Adoption Without Trust
Another way of thinking about it: AI is being adopted faster than it is trusted.
Surveys suggest roughly one-third of Americans use AI tools at least weekly, but only a small minority express high trust, while large pluralities express skepticism or distrust.
https://yougov.com/en-us/articles/53701-most-americans-use-ai-but-still-dont-trust-it
Another YouGov poll found Americans increasingly believe AI will negatively affect society.
https://today.yougov.com/politics/articles/52615-americans-increasingly-likely-say-ai-artificial-intelligence-negatively-affect-society-poll
Gallup surveys show roughly three-quarters of Americans expect AI to reduce the total number of jobs in the U.S. over the next decade.
https://news.gallup.com/poll/694688/trust-businesses-improves-slightly.aspx
This combination—rapid adoption paired with deep distrust—is historically unusual and politically unstable.
Historically, technologies become political when people can see and feel the costs. AI is becoming political while still accelerating.
This is uncharted territory, yes. But it still strikes me as territory we should try to map while we can.
The Censorship Paradox
AI will likely be politicized first through the information environment.

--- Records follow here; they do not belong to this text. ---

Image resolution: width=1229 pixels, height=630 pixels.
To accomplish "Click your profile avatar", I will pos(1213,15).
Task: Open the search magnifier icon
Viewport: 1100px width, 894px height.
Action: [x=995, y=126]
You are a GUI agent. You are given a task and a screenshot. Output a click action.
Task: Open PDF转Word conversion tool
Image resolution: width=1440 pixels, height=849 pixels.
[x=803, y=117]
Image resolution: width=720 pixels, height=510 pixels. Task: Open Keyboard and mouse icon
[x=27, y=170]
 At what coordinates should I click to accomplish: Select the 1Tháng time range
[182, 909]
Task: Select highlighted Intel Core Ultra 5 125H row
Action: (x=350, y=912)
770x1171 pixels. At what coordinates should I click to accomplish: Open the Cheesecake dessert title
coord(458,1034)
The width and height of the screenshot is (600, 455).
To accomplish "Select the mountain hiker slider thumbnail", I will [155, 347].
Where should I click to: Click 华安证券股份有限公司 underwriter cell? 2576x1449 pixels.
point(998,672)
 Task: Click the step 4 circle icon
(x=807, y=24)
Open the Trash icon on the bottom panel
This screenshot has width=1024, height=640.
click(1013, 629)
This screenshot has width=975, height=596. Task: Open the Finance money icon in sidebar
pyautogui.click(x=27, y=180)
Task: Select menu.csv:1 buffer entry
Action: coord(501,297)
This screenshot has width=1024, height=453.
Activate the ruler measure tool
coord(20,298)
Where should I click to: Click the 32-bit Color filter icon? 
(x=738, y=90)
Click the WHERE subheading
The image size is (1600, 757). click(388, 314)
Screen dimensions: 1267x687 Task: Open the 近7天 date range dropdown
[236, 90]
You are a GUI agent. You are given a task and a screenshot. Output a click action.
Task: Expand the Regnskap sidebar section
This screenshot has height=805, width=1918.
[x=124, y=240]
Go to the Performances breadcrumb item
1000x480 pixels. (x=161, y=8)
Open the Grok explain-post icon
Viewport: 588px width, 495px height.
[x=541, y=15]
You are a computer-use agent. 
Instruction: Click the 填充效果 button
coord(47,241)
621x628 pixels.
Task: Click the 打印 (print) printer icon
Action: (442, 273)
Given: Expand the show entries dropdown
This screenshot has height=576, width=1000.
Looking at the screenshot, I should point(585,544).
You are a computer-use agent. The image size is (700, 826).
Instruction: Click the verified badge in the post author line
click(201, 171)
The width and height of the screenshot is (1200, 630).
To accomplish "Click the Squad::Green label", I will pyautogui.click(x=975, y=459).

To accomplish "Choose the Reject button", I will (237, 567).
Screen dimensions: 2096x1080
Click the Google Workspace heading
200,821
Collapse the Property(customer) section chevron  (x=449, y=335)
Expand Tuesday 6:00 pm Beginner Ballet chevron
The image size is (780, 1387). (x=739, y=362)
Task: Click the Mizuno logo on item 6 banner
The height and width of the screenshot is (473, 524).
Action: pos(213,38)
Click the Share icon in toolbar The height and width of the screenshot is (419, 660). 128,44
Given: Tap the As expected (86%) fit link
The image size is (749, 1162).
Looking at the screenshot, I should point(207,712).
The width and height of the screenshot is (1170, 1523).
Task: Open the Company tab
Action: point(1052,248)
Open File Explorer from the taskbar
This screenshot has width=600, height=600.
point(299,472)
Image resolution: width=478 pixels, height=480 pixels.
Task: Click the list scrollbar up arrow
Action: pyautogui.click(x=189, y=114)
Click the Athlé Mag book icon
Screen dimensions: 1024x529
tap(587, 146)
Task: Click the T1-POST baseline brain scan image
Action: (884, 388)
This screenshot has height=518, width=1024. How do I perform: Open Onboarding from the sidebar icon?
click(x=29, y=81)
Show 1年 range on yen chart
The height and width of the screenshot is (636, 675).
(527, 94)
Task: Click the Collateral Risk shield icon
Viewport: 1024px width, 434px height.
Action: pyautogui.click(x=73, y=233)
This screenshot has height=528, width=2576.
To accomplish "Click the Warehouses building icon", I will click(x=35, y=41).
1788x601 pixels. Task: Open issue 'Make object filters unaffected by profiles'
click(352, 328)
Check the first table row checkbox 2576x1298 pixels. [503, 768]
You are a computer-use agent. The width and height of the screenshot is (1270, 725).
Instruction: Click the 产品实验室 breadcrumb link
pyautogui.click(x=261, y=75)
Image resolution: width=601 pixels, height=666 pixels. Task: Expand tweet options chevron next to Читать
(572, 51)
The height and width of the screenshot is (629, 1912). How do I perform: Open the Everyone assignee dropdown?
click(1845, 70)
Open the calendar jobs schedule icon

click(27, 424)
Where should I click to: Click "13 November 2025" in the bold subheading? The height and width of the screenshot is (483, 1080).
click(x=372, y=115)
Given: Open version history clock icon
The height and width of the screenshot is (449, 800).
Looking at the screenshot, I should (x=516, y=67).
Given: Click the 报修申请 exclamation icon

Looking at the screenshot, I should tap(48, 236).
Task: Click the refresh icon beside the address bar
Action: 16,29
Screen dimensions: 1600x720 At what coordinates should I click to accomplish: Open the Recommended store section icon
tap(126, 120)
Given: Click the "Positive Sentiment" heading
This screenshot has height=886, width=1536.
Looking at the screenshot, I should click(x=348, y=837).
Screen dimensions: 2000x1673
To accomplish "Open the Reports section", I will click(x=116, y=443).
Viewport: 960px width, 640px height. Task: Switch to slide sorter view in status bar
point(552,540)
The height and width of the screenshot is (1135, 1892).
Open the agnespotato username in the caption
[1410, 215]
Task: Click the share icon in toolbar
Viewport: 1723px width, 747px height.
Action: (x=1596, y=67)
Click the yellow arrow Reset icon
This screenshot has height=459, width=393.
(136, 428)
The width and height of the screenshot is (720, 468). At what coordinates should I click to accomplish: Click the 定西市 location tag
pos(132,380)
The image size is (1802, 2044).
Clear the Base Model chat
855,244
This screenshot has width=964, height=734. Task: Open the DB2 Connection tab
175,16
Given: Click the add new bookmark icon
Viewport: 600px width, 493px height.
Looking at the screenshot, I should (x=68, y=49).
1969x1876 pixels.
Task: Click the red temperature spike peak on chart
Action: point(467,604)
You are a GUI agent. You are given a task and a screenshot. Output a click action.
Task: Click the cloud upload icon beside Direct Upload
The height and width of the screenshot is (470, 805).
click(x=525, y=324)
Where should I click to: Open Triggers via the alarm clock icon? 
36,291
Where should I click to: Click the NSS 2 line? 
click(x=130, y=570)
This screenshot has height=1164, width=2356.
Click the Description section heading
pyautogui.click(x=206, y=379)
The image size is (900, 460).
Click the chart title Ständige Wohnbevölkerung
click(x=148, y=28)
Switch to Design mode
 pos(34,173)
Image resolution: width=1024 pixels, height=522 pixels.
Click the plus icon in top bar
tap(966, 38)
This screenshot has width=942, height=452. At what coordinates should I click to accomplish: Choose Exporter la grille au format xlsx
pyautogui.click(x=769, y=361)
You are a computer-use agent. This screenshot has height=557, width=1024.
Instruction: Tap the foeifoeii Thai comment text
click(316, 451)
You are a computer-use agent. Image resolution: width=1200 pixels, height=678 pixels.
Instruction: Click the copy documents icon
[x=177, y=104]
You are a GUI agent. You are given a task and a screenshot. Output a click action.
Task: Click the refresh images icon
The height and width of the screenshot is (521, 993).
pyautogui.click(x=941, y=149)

A US national survey by the Foundation for Individual Rights and Expression (FIRE) and Morning Consult found voters deeply conflicted about AI in campaigns: majorities fear deceptive AI-generated content, but nearly half prioritize protecting free speech even if deception slips through.
https://www.thefire.org/research-learn/ai-and-political-campaigns-survey-toplines-june-2025
https://www.thefire.org/sites/default/files/2025/06/FIRE-AI-and-Political-Campaigns-Survey-Toplines-June-2025.pdf
Voters fear misinformation, of course. But they also fear regulators who decide what counts as misinformation.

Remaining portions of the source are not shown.